Massachusetts businesses are in line to save on workers’ compensation insurance over the next year while efforts in the Legislature to expand the ability of workers to tap into those benefits for COVID-19 care appear to have hit a dead end.
As reported by Southcoast Today, workers’ compensation coverage for COVID-19 in Massachusetts is limited to situations in which “the hazard of contracting such diseases by an employee is inherent in the employment,” the attorney general’s office said, meaning health care workers like nurses are likely to be covered.

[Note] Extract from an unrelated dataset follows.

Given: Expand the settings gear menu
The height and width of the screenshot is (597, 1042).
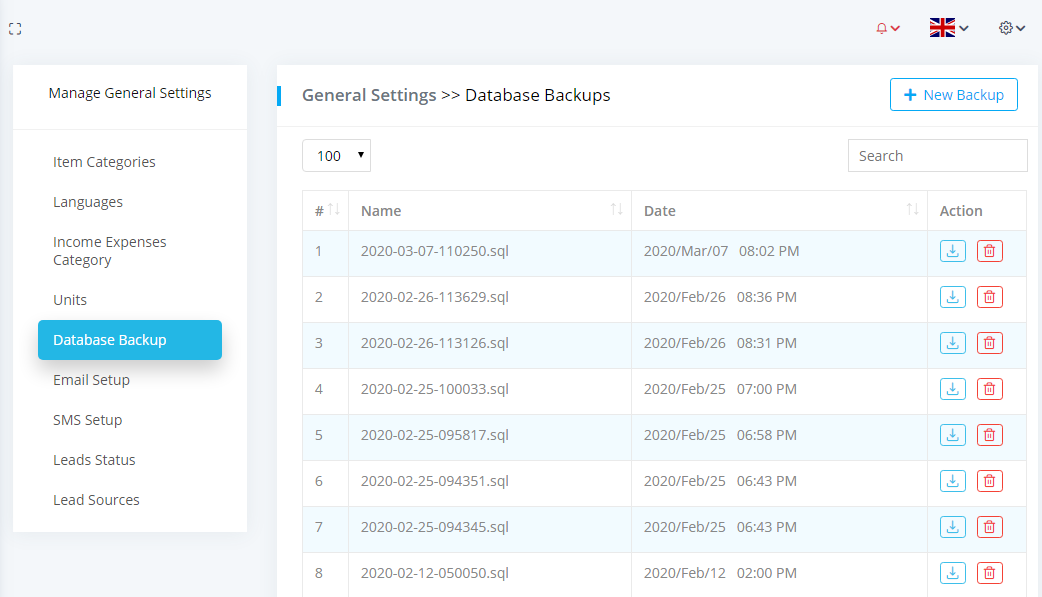Looking at the screenshot, I should tap(1012, 28).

As of late August, officials in at least 15 states had passed legislation, issued executive orders or enacted other administrative policy changes to directly address workers’ compensation coverage of COVID-19, according to the National Conference of State Legislatures.
In Massachusetts, the Joint Committee on Labor and Workforce Development this month put two workers’ compensation bills — H 4749 from New Bedford Rep. Chris Hendricks and H 4739 from Bedford’s Rep. Ken Gordon and Cambridge Rep. David Rogers — into a study order, effectively spelling the end of the line for those bills during this extended legislative session, as reported by Southcoast Today.

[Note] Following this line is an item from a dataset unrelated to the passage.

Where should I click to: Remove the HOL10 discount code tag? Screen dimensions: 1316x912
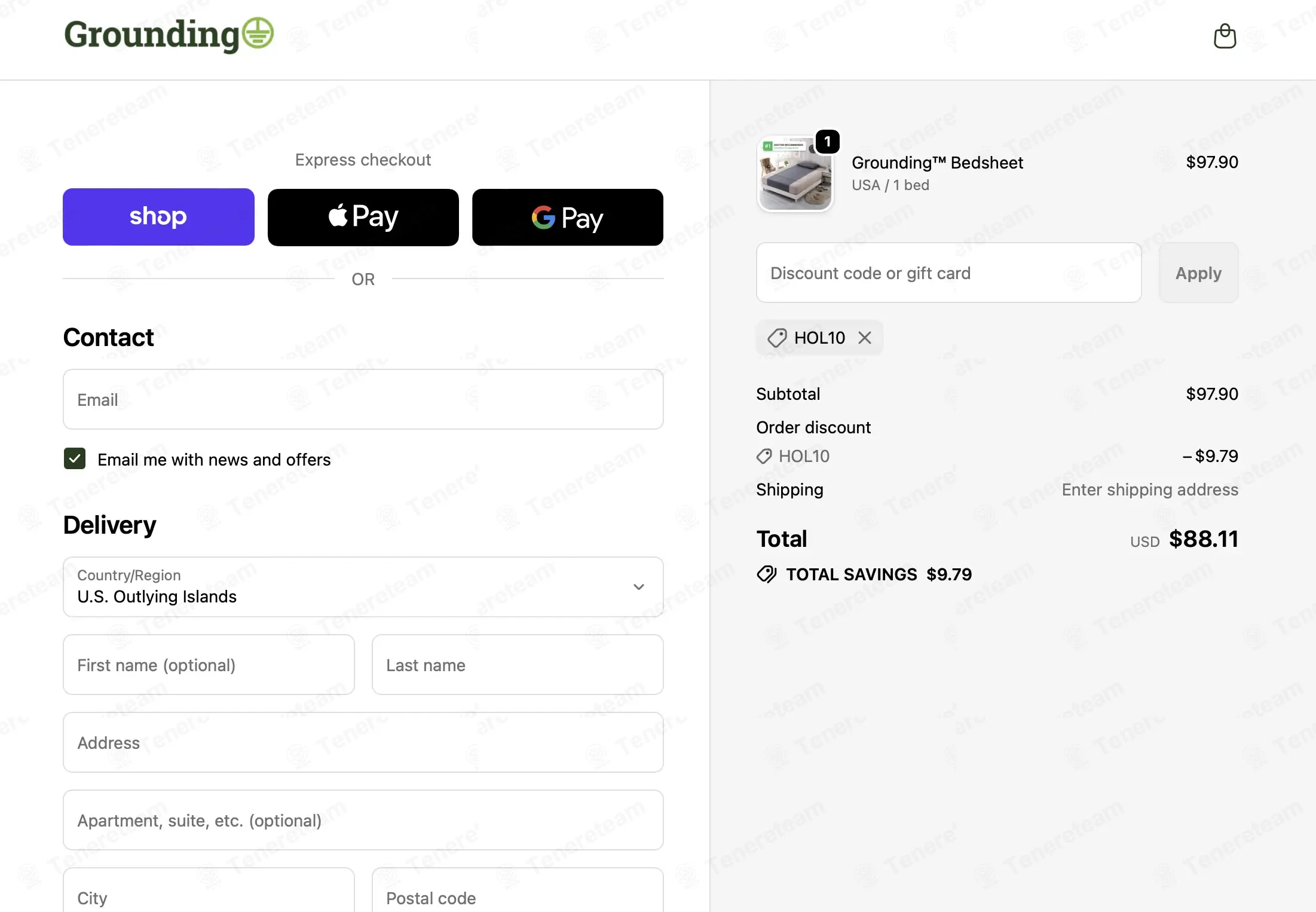[x=865, y=338]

Hendricks wrote in May that he filed his bill “to fast-track workers compensation benefits for frontline health care workers during the COVID-19 crisis” and asked Gov. Charlie Baker to issue an executive order to streamline workers’ compensation claims and create a rebuttable presumption that any essential worker infected with COVID-19 contracted the virus while on the job.
“As the law stands today, front-line workers are already able to file workers compensation claims related to COVID-19 diagnoses. However, these employees will unfortunately have the burden of showing that the COVID-19 diagnosis was a result of their job. This will lead to insurance companies denying claims en masse, because – while it is obvious that these diagnoses are the result of being on the front-lines – it is nearly impossible to show where the COVID-19 molecule was actually ingested,” Hendricks wrote in a May letter to Baker. “In short, the current threshold will be too high for these workers. We owe it to them to ease this burden.”

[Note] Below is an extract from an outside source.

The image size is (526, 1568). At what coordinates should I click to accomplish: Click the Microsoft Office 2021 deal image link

Under Hendricks’ bill, as well as Gordon’s, infected frontline workers would become eligible for immediate wage relief in the form of 60 percent of their average weekly wage, as well as 100 percent of COVID-19-related medical care at Department of Industrial Accidents rates.
“During a time when our unemployment benefits system will be challenged in ways that we have never seen before, it is crucial that we ease that administrative burden by rightfully directing these cases into the workers’ compensation system,” Hendricks wrote.
The committee’s dismissal of the bills could keep the landscape steady for businesses, which stand to save on workers’ compensation insurance costs thanks to a recent state approval of rate with an average reduction of 6.8 percent.